REQUIRED ACTION: Below are the records; give again exactly the lines that run from the one with "Implantatsversorgung (134, 2263)" through the last line.
┌────────
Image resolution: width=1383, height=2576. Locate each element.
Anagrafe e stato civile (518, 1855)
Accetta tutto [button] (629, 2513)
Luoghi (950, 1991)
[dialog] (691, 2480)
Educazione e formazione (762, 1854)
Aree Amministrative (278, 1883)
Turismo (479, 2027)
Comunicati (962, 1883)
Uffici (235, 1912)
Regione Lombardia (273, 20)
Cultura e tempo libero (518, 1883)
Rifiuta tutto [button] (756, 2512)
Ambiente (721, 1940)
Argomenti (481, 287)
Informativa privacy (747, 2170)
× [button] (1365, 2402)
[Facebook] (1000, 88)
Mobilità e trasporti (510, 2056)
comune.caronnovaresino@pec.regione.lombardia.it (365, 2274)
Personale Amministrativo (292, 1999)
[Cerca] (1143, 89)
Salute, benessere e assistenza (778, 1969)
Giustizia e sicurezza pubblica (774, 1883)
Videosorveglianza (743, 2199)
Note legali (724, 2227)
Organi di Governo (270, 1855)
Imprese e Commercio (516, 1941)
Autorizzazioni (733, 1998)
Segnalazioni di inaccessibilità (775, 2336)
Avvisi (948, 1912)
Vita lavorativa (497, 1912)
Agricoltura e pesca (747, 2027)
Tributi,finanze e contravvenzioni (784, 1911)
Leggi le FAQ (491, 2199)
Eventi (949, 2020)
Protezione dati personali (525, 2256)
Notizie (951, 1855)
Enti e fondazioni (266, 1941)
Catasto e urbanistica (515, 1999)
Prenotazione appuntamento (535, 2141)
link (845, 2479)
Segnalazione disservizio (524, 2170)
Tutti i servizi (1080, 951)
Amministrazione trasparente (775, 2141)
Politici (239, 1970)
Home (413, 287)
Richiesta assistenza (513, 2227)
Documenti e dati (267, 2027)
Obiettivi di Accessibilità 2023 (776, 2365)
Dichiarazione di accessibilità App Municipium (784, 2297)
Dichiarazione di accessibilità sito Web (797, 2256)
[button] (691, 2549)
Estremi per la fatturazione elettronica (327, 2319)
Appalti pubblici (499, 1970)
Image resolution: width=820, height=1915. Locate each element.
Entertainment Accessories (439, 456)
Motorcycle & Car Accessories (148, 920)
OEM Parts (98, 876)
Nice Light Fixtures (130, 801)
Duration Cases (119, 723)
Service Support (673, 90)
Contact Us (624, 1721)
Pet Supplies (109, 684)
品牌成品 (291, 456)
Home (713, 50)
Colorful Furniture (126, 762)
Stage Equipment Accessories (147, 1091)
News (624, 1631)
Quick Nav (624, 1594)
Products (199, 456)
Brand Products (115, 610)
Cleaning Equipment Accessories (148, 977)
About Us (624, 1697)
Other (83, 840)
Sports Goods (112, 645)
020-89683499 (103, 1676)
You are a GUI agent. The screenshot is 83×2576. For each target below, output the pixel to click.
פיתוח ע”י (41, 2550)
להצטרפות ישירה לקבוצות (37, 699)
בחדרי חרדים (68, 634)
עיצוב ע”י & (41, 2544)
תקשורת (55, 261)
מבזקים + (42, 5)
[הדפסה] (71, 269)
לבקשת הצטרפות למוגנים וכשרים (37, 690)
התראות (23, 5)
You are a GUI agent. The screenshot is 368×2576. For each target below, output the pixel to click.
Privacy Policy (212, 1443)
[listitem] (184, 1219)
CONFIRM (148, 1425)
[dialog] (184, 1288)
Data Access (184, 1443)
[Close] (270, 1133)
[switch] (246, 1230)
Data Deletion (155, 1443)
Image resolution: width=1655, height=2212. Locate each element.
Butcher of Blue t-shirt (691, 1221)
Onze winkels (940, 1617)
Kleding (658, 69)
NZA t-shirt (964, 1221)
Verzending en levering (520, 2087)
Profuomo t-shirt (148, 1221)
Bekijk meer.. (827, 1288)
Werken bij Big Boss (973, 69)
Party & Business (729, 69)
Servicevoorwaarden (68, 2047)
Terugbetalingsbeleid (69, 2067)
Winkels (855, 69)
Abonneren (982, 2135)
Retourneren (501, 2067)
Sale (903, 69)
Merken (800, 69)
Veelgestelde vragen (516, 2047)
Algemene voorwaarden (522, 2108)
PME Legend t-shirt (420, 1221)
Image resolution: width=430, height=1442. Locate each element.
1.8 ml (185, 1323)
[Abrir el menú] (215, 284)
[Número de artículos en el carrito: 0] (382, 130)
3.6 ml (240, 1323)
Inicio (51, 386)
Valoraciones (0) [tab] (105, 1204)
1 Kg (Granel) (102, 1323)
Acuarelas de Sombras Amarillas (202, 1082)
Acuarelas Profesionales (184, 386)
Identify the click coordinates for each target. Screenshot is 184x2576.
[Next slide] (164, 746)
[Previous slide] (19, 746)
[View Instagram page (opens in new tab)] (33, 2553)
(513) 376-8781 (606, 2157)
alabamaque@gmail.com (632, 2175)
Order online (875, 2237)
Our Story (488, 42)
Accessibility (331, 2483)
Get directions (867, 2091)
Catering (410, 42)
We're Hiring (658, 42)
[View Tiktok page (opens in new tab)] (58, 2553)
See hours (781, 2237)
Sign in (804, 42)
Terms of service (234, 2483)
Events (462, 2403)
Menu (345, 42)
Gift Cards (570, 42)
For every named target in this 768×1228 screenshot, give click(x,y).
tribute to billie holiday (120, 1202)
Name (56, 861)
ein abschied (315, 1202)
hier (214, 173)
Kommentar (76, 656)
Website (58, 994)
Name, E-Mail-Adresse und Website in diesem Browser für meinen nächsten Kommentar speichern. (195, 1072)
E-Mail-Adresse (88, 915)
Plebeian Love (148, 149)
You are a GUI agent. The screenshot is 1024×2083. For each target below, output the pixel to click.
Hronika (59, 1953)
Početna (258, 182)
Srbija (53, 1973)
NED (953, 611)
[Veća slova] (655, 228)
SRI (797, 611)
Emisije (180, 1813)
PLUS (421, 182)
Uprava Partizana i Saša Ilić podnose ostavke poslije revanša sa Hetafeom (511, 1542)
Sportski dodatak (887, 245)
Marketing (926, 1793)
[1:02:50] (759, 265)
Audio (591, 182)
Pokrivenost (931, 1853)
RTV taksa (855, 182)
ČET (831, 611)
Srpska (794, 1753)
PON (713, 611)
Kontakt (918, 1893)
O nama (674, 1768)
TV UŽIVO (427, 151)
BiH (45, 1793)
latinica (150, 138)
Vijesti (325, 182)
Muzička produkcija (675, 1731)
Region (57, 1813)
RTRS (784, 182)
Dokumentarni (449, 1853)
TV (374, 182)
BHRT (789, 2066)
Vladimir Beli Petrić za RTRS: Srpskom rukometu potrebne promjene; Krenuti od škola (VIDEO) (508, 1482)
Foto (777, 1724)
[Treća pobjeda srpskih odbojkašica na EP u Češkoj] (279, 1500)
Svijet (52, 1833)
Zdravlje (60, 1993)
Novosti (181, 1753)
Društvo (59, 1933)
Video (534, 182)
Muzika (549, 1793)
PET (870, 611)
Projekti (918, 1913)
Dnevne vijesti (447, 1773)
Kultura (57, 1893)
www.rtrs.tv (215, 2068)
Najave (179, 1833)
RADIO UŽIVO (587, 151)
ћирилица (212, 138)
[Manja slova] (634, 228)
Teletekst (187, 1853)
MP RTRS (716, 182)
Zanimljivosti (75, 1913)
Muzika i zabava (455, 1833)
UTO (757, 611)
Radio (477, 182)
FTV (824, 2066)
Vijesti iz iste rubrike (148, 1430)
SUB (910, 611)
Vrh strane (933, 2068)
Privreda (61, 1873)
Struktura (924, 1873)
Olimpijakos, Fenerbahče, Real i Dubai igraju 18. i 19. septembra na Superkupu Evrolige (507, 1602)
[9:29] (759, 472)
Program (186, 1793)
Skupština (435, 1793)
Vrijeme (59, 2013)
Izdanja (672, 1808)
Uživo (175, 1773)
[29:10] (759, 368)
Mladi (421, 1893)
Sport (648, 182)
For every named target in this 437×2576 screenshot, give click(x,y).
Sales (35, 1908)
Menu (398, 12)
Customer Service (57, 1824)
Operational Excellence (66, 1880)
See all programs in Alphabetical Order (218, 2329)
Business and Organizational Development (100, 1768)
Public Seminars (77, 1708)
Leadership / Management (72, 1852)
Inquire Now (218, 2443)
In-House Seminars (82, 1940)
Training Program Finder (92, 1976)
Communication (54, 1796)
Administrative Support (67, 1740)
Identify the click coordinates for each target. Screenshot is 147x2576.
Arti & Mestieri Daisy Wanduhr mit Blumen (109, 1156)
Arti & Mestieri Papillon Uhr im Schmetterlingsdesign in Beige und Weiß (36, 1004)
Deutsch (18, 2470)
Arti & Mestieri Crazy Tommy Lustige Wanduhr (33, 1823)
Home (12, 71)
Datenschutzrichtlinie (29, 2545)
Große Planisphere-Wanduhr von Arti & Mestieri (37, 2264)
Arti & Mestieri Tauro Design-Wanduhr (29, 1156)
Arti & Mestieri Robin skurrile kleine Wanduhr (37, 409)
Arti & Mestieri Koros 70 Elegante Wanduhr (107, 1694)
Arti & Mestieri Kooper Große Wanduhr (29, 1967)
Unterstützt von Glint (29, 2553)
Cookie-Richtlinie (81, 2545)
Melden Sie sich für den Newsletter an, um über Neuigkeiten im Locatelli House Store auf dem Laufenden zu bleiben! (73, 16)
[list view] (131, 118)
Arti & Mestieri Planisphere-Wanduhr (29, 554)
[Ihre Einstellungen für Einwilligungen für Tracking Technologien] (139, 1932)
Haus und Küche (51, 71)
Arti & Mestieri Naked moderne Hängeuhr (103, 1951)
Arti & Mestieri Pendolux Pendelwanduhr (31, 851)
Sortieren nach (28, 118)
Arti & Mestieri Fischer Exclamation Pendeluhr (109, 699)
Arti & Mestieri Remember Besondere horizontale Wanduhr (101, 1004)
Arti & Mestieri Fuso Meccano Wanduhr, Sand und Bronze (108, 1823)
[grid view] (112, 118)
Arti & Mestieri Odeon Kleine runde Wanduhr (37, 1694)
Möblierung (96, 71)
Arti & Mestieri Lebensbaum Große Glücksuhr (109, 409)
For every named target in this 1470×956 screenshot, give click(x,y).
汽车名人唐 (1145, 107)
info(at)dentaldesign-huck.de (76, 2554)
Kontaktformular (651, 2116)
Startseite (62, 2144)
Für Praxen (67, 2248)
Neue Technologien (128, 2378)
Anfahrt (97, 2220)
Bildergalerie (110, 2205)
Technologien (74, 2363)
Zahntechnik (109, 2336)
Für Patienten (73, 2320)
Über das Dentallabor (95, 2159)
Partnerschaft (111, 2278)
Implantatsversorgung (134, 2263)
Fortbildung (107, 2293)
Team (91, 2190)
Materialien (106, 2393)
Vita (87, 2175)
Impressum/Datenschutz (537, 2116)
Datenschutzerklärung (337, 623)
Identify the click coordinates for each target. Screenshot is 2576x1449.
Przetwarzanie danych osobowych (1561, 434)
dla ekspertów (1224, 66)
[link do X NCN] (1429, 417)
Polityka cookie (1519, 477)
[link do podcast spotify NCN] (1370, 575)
└────────
RESULT BELOW:
Implantatsversorgung (134, 2263)
Fortbildung (107, 2293)
Team (91, 2190)
Materialien (106, 2393)
Vita (87, 2175)
Impressum/Datenschutz (537, 2116)
Datenschutzerklärung (337, 623)
Identify the click coordinates for each target. Screenshot is 2576x1449.
Przetwarzanie danych osobowych (1561, 434)
dla ekspertów (1224, 66)
[link do X NCN] (1429, 417)
Polityka cookie (1519, 477)
[link do podcast spotify NCN] (1370, 575)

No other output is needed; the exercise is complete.